As Farrar had volunteered for the RAF, he was called up in February, 1942 and received his commission as Pilot Officer the following year, serving as a flight navigator of a de Havilland Mosquito with 68 Squadron. On the night of 25–26 July 1944, Farrar and his pilot Flight Lieutenant Frederick John Kemp, on an anti-diver patrol over the Thames Estuary, attempted to intercept a V-1 flying bomb over the Thames River. The aircraft was destroyed during this action, killing Kemp and Farrar in the process. Farrar's body has not been recovered.

Literary achievements
James Farrar's collection of poetry and prose was published in 1950 in an anthology entitled, "The Unreturning Spring", edited by Henry Williamson. An abridged version, "Spring Returning" edited by Christopher Palmer, was published in 1986.

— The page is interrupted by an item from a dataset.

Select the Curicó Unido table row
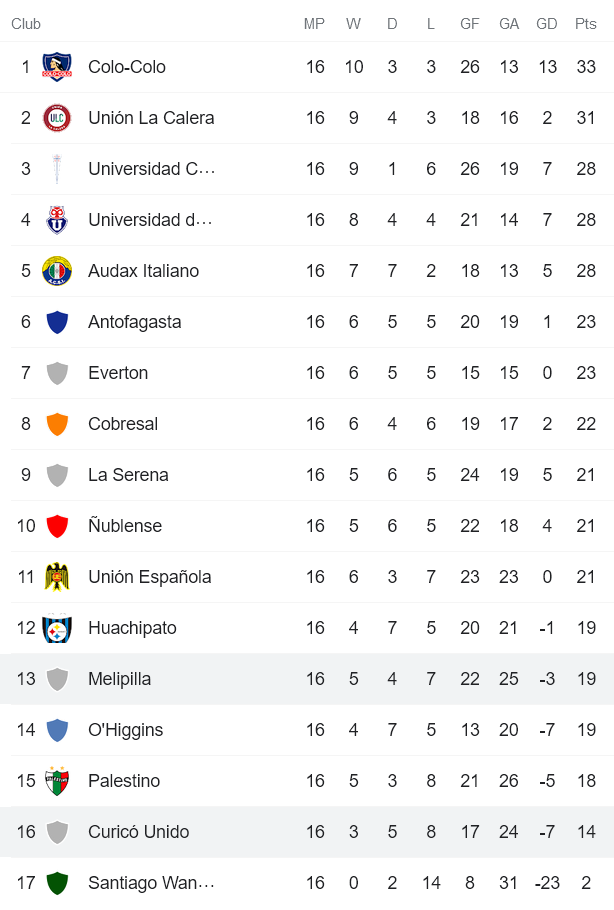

Seven poems from "The Unreturning Spring" were set to music in 1965 by Trevor Hold as a song cycle for soprano, baritone and chamber orchestra.

His life has also been documented by Alwyn Trubshaw, Farrar's former English teacher from Sutton Grammar School.  Trubshaw has been quoted as saying, "I say taught English, but it would be truer to say I taught English in his presence only. He had no need of my teaching. He was a natural born writer."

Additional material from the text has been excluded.